Only a slice of the listing below is wanted. Retype the lines from the one containing "The height and width of the screenshot is (632, 1024)." through the one containing "Select Services in", exactly, both ends included.

*** Opening Material for the task ***

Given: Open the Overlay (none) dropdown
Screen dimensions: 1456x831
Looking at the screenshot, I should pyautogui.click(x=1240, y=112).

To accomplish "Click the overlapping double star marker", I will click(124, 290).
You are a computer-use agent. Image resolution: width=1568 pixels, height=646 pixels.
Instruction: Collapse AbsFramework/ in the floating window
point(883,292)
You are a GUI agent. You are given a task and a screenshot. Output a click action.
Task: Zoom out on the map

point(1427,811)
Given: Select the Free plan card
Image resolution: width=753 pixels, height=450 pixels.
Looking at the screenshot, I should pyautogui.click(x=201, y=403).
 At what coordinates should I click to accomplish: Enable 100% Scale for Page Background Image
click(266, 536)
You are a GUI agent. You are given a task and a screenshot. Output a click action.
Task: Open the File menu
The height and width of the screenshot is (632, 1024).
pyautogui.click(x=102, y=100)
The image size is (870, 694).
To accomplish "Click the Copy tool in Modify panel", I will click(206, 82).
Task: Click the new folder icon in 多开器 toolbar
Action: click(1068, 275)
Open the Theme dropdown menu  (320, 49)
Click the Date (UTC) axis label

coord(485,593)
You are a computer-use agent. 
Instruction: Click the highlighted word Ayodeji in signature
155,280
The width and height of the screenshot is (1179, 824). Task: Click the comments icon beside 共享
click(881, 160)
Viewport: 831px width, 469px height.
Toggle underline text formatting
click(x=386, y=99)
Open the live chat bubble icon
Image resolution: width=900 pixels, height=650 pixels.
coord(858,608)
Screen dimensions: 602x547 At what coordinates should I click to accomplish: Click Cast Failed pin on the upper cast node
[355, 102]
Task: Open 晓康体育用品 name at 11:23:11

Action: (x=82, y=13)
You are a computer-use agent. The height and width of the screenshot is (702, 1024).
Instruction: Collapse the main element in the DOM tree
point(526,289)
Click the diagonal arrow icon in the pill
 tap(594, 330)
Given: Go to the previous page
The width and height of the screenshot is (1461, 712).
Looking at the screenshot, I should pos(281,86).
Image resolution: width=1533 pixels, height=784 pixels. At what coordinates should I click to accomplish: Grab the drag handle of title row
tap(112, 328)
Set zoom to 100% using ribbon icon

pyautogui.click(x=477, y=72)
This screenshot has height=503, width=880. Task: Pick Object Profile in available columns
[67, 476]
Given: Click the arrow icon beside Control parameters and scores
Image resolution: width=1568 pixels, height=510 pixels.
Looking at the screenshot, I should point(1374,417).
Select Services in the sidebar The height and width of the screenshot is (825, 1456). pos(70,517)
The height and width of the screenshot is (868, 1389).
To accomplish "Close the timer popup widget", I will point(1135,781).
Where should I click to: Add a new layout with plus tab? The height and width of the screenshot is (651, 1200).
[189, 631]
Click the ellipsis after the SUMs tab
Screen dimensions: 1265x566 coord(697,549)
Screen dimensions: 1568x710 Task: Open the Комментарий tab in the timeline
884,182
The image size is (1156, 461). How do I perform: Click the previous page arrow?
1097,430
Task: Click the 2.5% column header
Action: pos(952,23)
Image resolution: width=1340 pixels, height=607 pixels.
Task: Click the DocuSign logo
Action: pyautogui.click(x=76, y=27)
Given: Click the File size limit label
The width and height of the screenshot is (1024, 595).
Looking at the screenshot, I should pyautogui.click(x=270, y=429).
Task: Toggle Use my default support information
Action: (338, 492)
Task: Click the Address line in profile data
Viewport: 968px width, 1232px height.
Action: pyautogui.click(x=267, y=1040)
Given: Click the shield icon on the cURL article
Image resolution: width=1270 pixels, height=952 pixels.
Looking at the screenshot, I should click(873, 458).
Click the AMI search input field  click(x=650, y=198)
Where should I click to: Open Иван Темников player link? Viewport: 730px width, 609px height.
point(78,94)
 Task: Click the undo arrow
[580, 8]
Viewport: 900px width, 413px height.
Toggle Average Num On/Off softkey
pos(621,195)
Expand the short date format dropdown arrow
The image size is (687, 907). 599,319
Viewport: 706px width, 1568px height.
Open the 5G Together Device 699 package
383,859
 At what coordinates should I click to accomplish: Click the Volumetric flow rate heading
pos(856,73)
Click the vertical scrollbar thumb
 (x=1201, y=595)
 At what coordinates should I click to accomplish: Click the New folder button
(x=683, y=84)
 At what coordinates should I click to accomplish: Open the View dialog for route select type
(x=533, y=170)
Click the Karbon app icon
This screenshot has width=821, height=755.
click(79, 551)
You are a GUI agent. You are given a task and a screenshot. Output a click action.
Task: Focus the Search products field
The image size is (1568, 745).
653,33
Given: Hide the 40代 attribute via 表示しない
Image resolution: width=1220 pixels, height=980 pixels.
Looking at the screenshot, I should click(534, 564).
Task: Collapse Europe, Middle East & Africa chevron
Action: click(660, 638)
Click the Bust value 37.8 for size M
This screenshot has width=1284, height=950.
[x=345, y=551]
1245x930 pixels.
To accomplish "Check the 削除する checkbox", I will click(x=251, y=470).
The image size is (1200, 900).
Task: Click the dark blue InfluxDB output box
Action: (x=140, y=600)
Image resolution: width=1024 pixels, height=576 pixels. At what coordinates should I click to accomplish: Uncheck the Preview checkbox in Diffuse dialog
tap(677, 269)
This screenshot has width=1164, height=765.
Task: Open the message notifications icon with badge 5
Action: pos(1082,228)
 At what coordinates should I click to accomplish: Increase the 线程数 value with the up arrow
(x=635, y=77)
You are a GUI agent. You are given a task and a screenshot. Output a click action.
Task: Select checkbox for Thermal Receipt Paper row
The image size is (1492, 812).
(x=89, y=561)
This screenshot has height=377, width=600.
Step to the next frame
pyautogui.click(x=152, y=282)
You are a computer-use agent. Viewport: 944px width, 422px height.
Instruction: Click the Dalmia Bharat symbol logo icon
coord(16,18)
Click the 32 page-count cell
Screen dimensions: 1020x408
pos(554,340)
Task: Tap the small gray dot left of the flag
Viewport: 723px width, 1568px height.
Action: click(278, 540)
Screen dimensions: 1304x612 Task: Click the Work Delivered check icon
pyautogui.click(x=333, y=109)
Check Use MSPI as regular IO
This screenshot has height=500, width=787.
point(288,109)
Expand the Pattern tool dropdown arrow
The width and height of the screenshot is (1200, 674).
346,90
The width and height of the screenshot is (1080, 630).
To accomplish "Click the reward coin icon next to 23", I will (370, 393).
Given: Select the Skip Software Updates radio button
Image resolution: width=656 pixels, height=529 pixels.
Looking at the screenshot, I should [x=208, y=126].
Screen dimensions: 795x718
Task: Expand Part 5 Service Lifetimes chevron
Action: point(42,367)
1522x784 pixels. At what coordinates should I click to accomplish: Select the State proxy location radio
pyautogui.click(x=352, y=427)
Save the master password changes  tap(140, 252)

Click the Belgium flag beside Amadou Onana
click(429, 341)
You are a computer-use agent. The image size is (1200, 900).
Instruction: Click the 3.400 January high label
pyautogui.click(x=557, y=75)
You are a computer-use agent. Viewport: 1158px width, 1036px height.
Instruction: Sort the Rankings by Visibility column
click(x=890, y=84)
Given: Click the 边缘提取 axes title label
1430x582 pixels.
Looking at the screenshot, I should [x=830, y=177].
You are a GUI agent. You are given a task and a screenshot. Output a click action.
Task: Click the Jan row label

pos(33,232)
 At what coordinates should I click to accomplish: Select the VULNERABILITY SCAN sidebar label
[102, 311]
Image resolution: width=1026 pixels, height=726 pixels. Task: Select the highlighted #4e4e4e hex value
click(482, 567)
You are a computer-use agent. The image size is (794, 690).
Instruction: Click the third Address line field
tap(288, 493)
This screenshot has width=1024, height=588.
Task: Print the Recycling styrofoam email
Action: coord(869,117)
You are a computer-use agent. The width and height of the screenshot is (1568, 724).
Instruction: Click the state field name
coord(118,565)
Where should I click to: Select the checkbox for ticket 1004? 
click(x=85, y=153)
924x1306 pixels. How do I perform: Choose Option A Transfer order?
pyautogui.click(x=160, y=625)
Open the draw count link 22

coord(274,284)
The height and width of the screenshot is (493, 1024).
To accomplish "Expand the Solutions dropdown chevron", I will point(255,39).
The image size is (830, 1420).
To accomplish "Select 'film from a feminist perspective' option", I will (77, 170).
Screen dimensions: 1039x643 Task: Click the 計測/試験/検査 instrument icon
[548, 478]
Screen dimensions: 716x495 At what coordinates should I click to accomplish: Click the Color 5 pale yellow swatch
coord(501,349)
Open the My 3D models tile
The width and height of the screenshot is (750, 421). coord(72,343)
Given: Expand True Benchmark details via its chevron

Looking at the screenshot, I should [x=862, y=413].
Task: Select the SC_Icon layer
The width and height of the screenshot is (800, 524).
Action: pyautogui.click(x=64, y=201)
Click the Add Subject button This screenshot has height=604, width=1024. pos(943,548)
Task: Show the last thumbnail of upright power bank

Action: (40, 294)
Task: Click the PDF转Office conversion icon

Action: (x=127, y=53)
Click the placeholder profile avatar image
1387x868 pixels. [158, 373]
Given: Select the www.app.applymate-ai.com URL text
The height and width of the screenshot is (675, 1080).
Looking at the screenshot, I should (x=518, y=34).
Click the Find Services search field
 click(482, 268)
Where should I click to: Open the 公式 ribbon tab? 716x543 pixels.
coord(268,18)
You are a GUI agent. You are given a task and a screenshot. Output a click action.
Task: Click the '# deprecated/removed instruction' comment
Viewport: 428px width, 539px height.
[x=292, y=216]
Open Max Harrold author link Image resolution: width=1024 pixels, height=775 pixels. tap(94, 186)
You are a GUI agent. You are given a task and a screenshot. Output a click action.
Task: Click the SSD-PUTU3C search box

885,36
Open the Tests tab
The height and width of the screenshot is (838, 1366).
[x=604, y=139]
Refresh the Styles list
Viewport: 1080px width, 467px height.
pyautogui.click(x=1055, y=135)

*** Closing Material for the task ***

[Response area]
The height and width of the screenshot is (632, 1024).
pyautogui.click(x=102, y=100)
The image size is (870, 694).
To accomplish "Click the Copy tool in Modify panel", I will click(206, 82).
Task: Click the new folder icon in 多开器 toolbar
Action: click(1068, 275)
Open the Theme dropdown menu  (320, 49)
Click the Date (UTC) axis label

coord(485,593)
You are a computer-use agent. 
Instruction: Click the highlighted word Ayodeji in signature
155,280
The width and height of the screenshot is (1179, 824). Task: Click the comments icon beside 共享
click(881, 160)
Viewport: 831px width, 469px height.
Toggle underline text formatting
click(x=386, y=99)
Open the live chat bubble icon
Image resolution: width=900 pixels, height=650 pixels.
coord(858,608)
Screen dimensions: 602x547 At what coordinates should I click to accomplish: Click Cast Failed pin on the upper cast node
[355, 102]
Task: Open 晓康体育用品 name at 11:23:11

Action: (x=82, y=13)
You are a computer-use agent. The height and width of the screenshot is (702, 1024).
Instruction: Collapse the main element in the DOM tree
point(526,289)
Click the diagonal arrow icon in the pill
 tap(594, 330)
Given: Go to the previous page
The width and height of the screenshot is (1461, 712).
Looking at the screenshot, I should pos(281,86).
Image resolution: width=1533 pixels, height=784 pixels. At what coordinates should I click to accomplish: Grab the drag handle of title row
tap(112, 328)
Set zoom to 100% using ribbon icon

pyautogui.click(x=477, y=72)
This screenshot has height=503, width=880. Task: Pick Object Profile in available columns
[67, 476]
Given: Click the arrow icon beside Control parameters and scores
Image resolution: width=1568 pixels, height=510 pixels.
Looking at the screenshot, I should point(1374,417).
Select Services in the sidebar The height and width of the screenshot is (825, 1456). pos(70,517)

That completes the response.